### 本文

━━━

説明

作業車両のフェンダカバー取付構造

【課題】フェンダカバーをフェンダに取り付ける際の組立性が良好となる作業車両のフェンダカバー取付構造を提供する。
【解決手段】フェンダ20または当該フェンダ20に取り付けられたシール部材21に、フェンダカバー25との対向面から突出する突出部材23を少なくとも一つ設けて、前記突出部材23を挿通させることが可能な貫通孔25aを前記フェンダカバー25に形成し、前記突出部材23を前記貫通孔25aに挿通させて、前記フェンダカバー25を前記フェンダ20または前記シール部材21に取り付けるものである。

【発明の詳細な説明】
【技術分野】
【0001】
本発明は、作業車両のフェンダに取り付けられるフェンダカバーの取付構造に関する。
【背景技術】
【0002】
従来、座席側方に配置された後輪用フェンダに座席側からフェンダカバーが取り付けられたトラクタは公知である(例えば、特許文献1参照)。このようなトラクタなどの作業車両において、フェンダにフェンダカバーを取り付ける際には、フェンダの表面に複数の両面テープを貼着したあと、フェンダカバーをフェンダの所定の位置に押し当てることによってフェンダに取り付けていた。

━━━

### 練習問題
**a)** フェンダカバー取付構造の説明文について、次の問いに答えなさい。
(i) 【技術分野】によると、本発明は何に関するものか。
(ii) 【解決手段】で、突出部材23を挿通させる貫通孔25aはどの部材に形成されるか。
(iii) 【背景技術】によると、従来はフェンダカバーを押し当てる前に、フェンダの表面に何を貼着していたか。
**b)** フェンダカバー取付構造の説明文を、最後の文の後から書き進めなさい。

### 提供データ
━━━

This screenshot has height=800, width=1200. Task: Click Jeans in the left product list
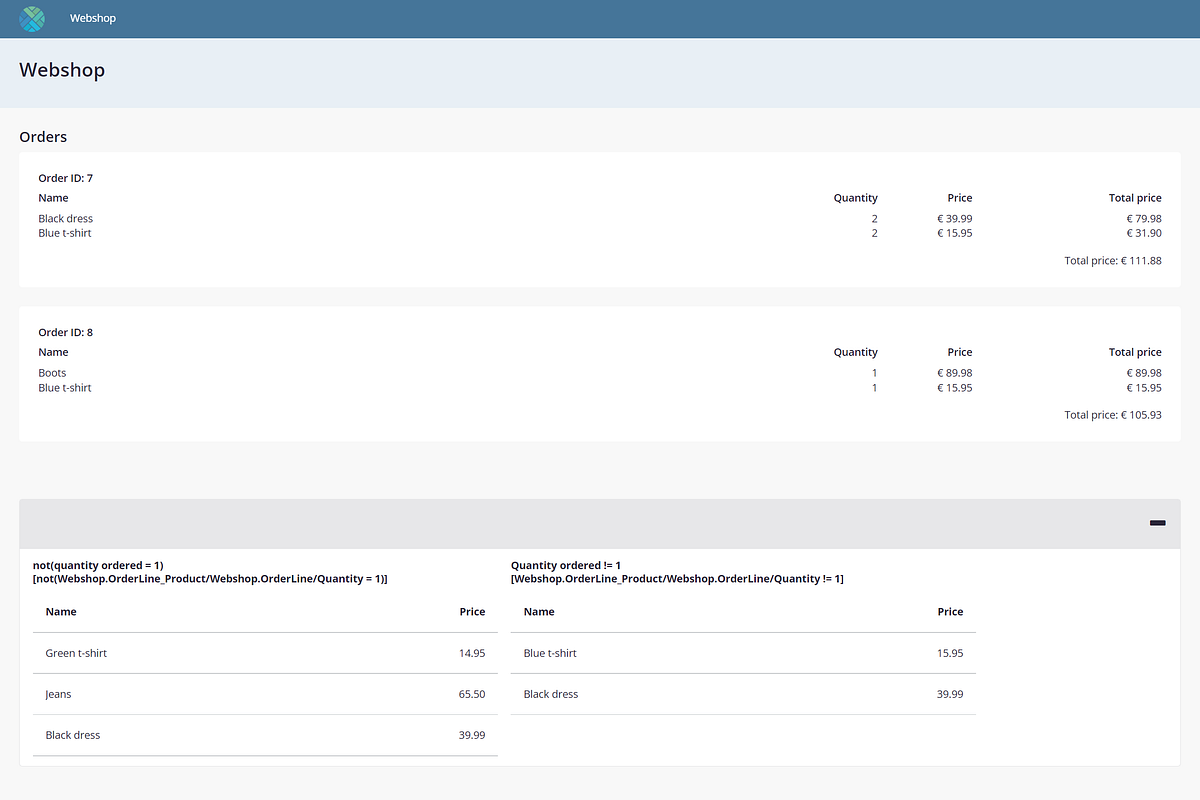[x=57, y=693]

━━━

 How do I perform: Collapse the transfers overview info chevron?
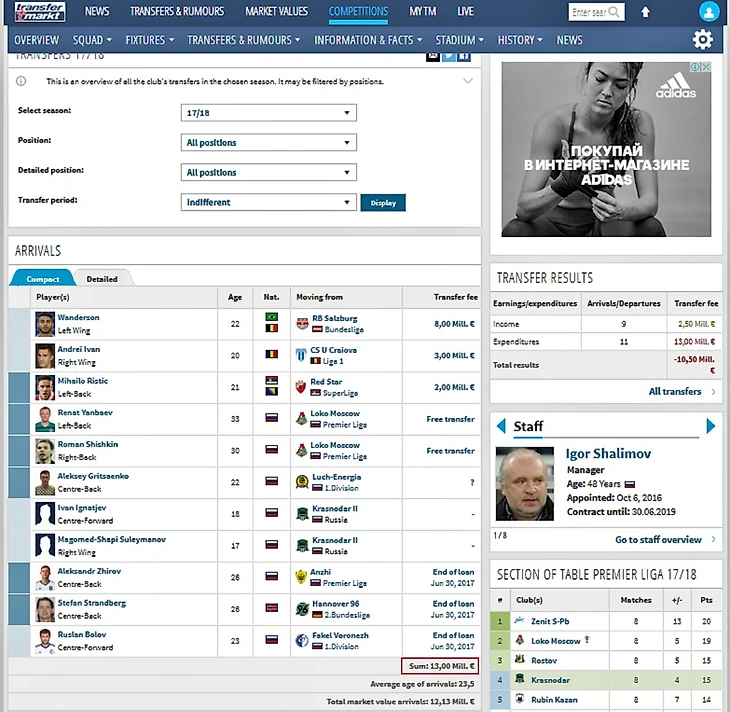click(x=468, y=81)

━━━

### 解答
**a)**
(i) 作業車両のフェンダに取り付けられるフェンダカバーの取付構造
(ii) フェンダカバー25
(iii) 複数の両面テープ

**b)**
【先行技術文献】
【特許文献】
【0003】
【特許文献1】特開2008−143433号公報
【発明の概要】
【発明が解決しようとする課題】
【0004】
しかしながら、従来のようなフェンダカバーの取付構造を作業車両に適用する場合、フェンダカバーを押し当てたとき、フェンダカバーがフェンダの所定の位置に対してずれることがあった。そして、このずれを修正する際には両面テープがフェンダの表面から剥がれることがあった。そのため、フェンダカバーの位置決めを慎重に行い、それを誤った場合には手間がかかる修正を行わねばならず、組立性が悪いという問題があった。また、フェンダの表面の複数箇所に両面テープを貼る作業も手間がかかり、同様に組立性が悪いという問題があった。
【0005】
本発明は、上記の如き課題を鑑みてなされたものであり、フェンダカバーをフェンダに取り付ける際の組立性が良好となる作業車両のフェンダカバー取付構造を提供することを目的とする。
【課題を解決するための手段】
【0006】
本発明の解決しようとする課題は以上の如くであり、次にこの課題を解決するための手段を説明する。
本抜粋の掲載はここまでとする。